Let \(X = (X_1, \dots, X_n)\) be a data vector of predictor values and let \(Y = (Y_1, \dots, Y_n)\) be a data vector of outcome values. We specify a positive value for the span parameter, also referred to as \(\alpha\). Typically, \(\alpha \in (0, 1)\), and we will restrict our attention to this case. If we want to evaluate the LOESS smoother at a given value \(x_*\), we first compute the distances between the observed predictor values and \(x_*\): \[d_i = |X_i - x_*|\] for \(i = 1, \dots, n\). We sort the distances ascendingly and read out the smallest distance such that at least \(\alpha \cdot n\) of the distances are no larger than it. Call this distance \(M\). Next, for each data point, we compute a weight: \[w_i = \begin{cases}\left(1 - \left(\frac{d_i}{M}\right)^3\right)^3 & \textrm{if $d_i \leq M$}, \\ 0 & \textrm{else},\end{cases}\] for \(i = 1, \dots, n\). This weighting scheme assigns large weights to data points with predictor values close to \(x_*\) and smaller ones with predictor values farther away from \(x_*\). Data points with predictor values larger than \(M\), i.e., data points that do not belong to the closest \(100\alpha\)% of data points to \(x_*\) get weight 0. That is, the smaller \(\alpha\), the more the LOESS fit is based on local information, and the larger \(\alpha\), the more it uses global information. Next, a weighted polynomial regression model is fitted to the data. By default, quadratic regression is used, which means that we we compute the values \(\widehat{b}_0, \widehat{b}_1, \widehat{b}_2\) that minimise the weighted sum of squares \[\sum_{i=1}^n w_i(Y_i - (\widehat{b}_0 + \widehat{b}_1X_i + \widehat{b}_2X_i^2))^2.\] Finally, we evaluate the smoother at \(x_*\) as \[\widehat{b}_0 + \widehat{b}_1x_* + \widehat{b}_2x_*^2.\] The loess() function that geom_smooth() draws on implements a few improvements on this procedure.
Exercise 9 (Age trends) Still using the data from Vanhove (2014), visualise the relationship between the participants’ age and their performance on the cognate translation task in both modalities. How would you describe the age trends?

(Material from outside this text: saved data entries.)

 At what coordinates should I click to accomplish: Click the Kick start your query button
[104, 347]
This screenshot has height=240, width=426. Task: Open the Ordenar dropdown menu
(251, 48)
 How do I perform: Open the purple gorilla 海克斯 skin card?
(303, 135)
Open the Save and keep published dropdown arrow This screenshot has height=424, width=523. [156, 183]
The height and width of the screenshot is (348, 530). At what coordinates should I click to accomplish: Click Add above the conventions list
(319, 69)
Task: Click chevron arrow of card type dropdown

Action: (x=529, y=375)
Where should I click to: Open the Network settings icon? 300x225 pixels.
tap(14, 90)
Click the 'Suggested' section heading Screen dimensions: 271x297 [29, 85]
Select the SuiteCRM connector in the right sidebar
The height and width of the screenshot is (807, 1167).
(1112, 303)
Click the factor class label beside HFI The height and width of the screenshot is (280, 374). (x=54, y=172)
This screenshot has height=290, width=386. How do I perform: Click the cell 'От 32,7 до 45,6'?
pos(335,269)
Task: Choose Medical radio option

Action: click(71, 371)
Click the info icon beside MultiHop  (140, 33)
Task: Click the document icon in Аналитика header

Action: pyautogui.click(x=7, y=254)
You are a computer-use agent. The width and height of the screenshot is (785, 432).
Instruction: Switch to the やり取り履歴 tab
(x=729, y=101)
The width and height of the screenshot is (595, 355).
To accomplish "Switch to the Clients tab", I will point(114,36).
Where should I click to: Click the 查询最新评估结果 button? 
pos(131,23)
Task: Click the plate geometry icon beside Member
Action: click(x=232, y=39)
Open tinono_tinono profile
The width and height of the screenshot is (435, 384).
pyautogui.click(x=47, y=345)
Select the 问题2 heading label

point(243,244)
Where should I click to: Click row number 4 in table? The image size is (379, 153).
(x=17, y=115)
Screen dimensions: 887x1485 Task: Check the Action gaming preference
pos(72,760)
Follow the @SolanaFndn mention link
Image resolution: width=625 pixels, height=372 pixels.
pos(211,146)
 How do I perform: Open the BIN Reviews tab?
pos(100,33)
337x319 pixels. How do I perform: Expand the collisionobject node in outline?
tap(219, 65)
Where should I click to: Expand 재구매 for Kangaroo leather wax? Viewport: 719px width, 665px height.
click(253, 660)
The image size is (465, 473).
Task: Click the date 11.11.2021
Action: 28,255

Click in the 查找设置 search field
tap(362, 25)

Only if you know about regression modelling: Would you use simple linear regression to capture these age trends? Why or why not?
Exercise 10 (Scatterplots for binary data) Sscatterplots can also be useful if you have a binary outcome variable and a continuous predictor. To illustrate this, we revisit the data from the study by Schlechtweg, Peters, and Frank (2023), see Exercise 7.
Read in the data.
Retain only the data for Subject 42.
Draw a scatterplot (with a smoother) that shows the Step variable along the x-axis and the SelVowel1 (i.e., whether the sound was identified as /æ/) along the y-axis. Use a tiny amount of vertical jittering (see the section on boxplots) so that we can make out overlapping data points, and use facetting to split up the plot by Duration.
Interpret the graph.
In this example, the binary outcome SelVowel1 was already coded as a numeric variable with values 0 and 1. If it had been coded as a character variable with values, say, /æ/ and /ɛ/, you would have to assign the value of 0 to one level of the variable and 1 to the other one.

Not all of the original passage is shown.